Simultaneous to her leave, the enormous beads of perspiration that had formed at his hairline began to seep down his face.

Standing quite still, Dr. Brumfitt closed his eyes and drew a deep, heartfelt breath of stagnant air and mopped his brow. It was not his place to prophesy. He could only praise God above that Lady Catherine believed he had done well seeing that her grandchild survived such a troubled birth. If Lady Catherine spoke no question of it, he was beyond caring the fate of Lady Anne.

58

Lady Millhouse Interjects

Lord Millhouse was a genial soul, but Lady Millhouse was a long-time Darcy family friend and was, in all ways, quite formidable. Lady Millhouse's true occupation was that of horsewoman, but she was a devoted wife and excellent friend to the few amongst her peers whom she respected. Bombastic as she was kind, her cheerful exuberance belied her sad history of enduring thirteen pregnancies with not a single child surviving beyond a fortnight. Successive blows of such strength and number would have felled a lesser being. Yet so little did that burden trouble her bearing, those unacquainted with her tragedies would never have guessed that she had suffered as grievously as she had. Indeed, quite the opposite. For the entire of her life she had presented herself as nothing if not indomitable. Belying those blows of unendurable loss, Lady Millhouse did not begrudge the happiness others found in their own children. Indeed, she heartily joined in, bestrewing not a few of her nieces, nephews, and the offspring of close friends with motherly love and unswerving attachment. Although she was of no blood kinship with the Darcys, she was in deportment and affection as much an aunt to Darcy and Georgiana as Lady Catherine could ever have wished to be. Whether her dauntlessness was inborn or learnt in trial by fire, Elizabeth was wholly unacquainted. She did know, however, that in her own darkest hours, Lady Millhouse had come with words of uncommonly good judgement—horse sense, Lady Millhouse called it.

Her bond with the Darcys had fastened ever more tightly subsequent of the ill-fate of her adored nephew, Newton Hinchcliffe. When told that young Hinchcliffe was felled on that vast graveyard known as Waterloo, Lady Millhouse took the news with unyielding stoicism. However, she had been determined to have Lord Millhouse accompany her to Belgium to find the exact location of Newton's final resting place. As any notion upon which Lady Millhouse became attached was as good as done, they sailed within the week. After hours of searching the graves he was at last found, but Lady Millhouse was not happy to leave him there. It was her wish for him to take his last rest not in some foreign soil, but within the earth of her beloved Pennyswope, to lie forever amongst those graves of her many departed infants.
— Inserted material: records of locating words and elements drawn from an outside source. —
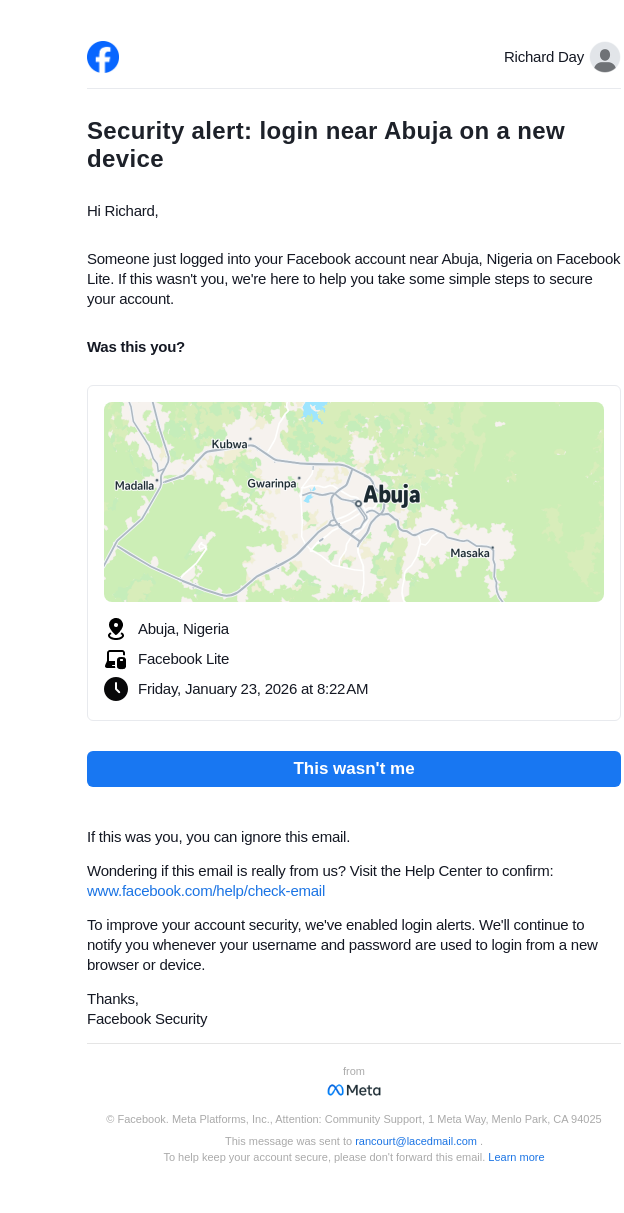Click the Facebook Lite device icon

[116, 659]
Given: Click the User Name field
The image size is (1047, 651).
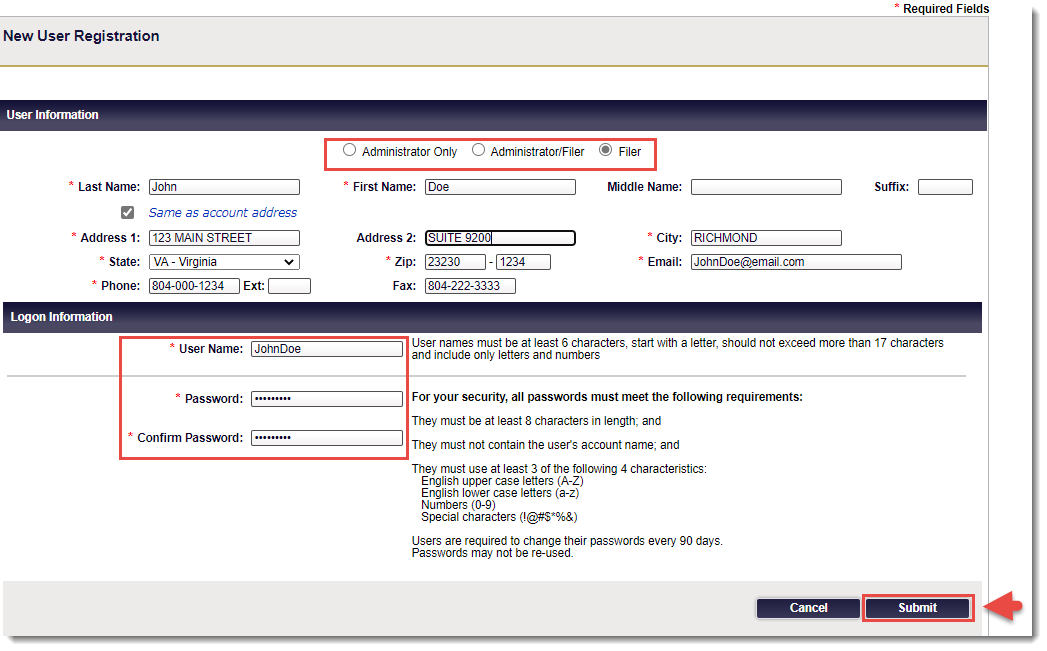Looking at the screenshot, I should (326, 349).
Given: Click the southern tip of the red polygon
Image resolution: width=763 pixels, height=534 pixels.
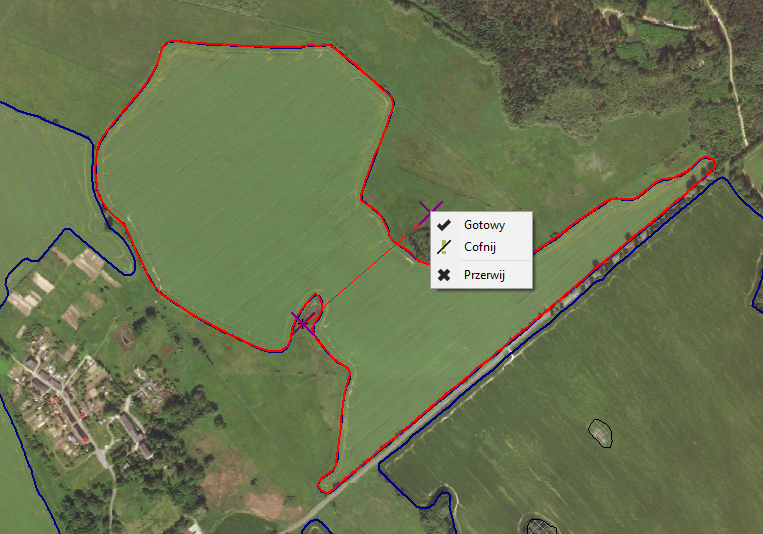Looking at the screenshot, I should [327, 484].
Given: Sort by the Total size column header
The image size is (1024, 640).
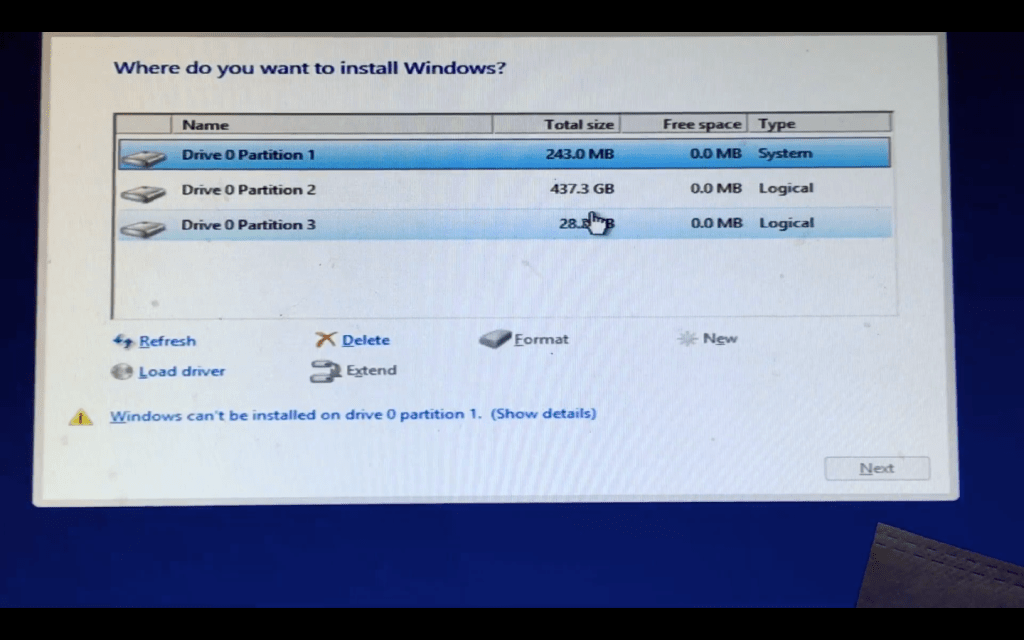Looking at the screenshot, I should click(x=578, y=124).
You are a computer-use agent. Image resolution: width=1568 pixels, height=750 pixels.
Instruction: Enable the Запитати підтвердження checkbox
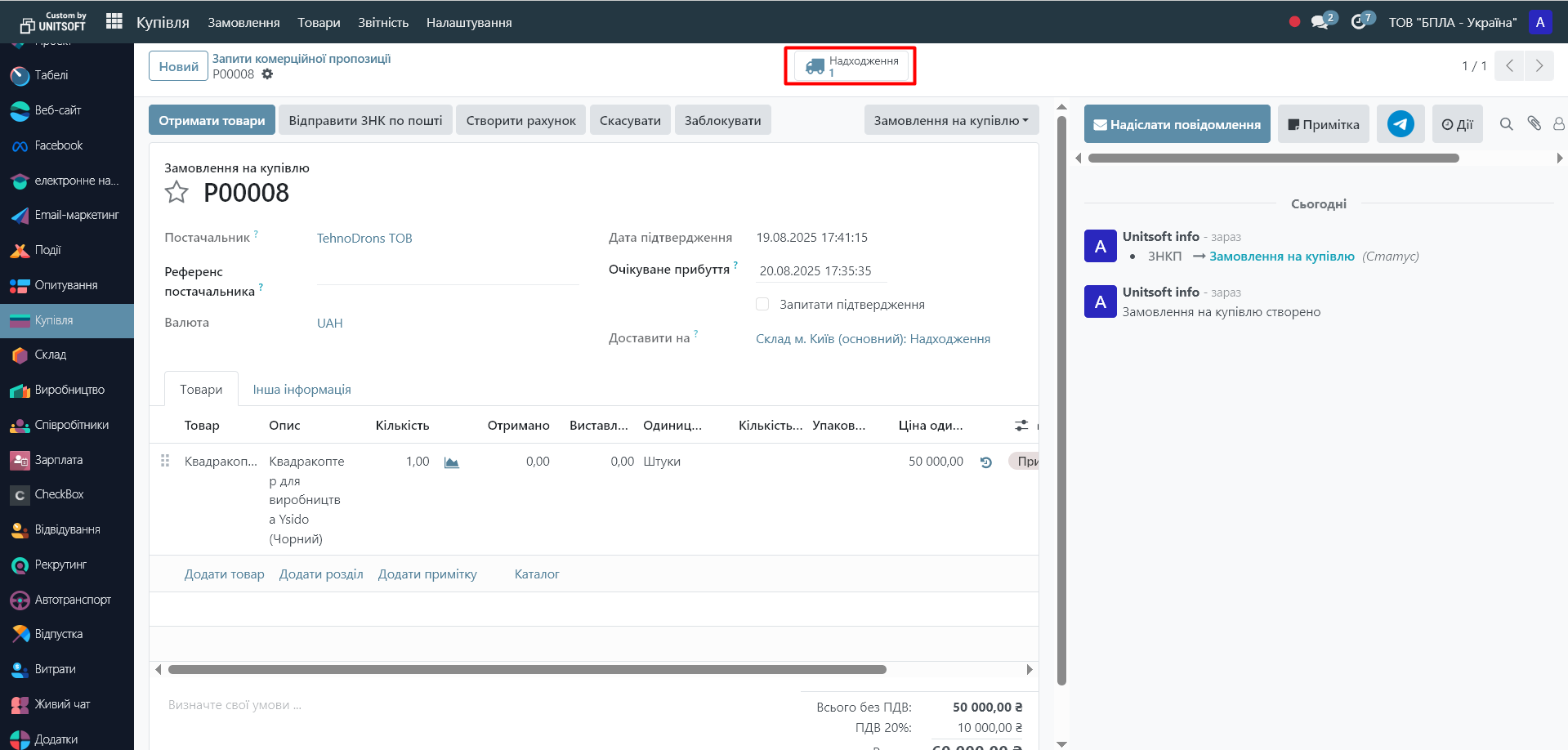pos(762,304)
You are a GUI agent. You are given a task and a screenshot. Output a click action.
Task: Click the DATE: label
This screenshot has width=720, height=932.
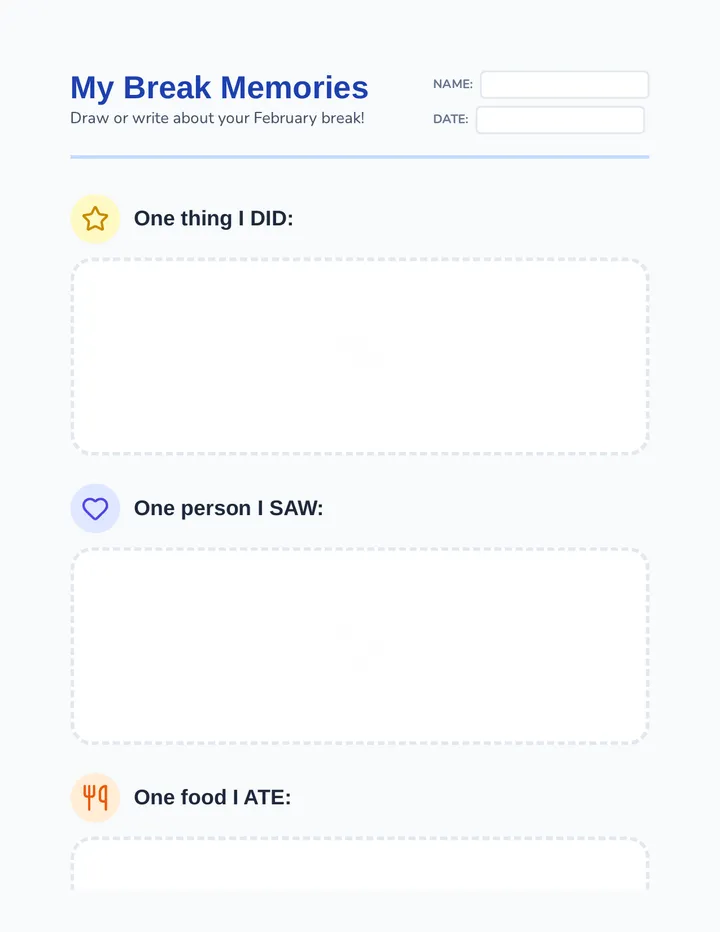[x=451, y=119]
Although Lord Millhouse insisted on the folly of doing so, she was adamant on this point.

“I shall take him home if I have to swim the Channel with his corpse on my back!” she said defiantly.

Hence even a phalanx of gendarmes and her husband's disapproval could not sway her from disinterring his body and carting it back to England.

Her time had not been misspent, for Newton's reports from that battle had won him great, if posthumous, acclaim and there were those who clamoured to pay him respect.

“Would he not have been pleased?” said Lady Millhouse upon hearing of it, bringing a linen handkerchief to wipe a tear from the corner of her eye. Proudly she said, “And to think that he might not have been here to know of it.”

As no one was of a mind to question whether in having shuffled off the mortal coil, Newton would have been less cognizant of his acclaim had he been dead in the ground of France rather than England, that determination remained Lady Millhouse's to pronounce. Her friends merely shook their heads in perplexity, far too troubled by the sight of one who was so seldom discomposed falling victim to a weep. All stood ready with limitless sympathy, but most stood helplessly about and said, “There, there.”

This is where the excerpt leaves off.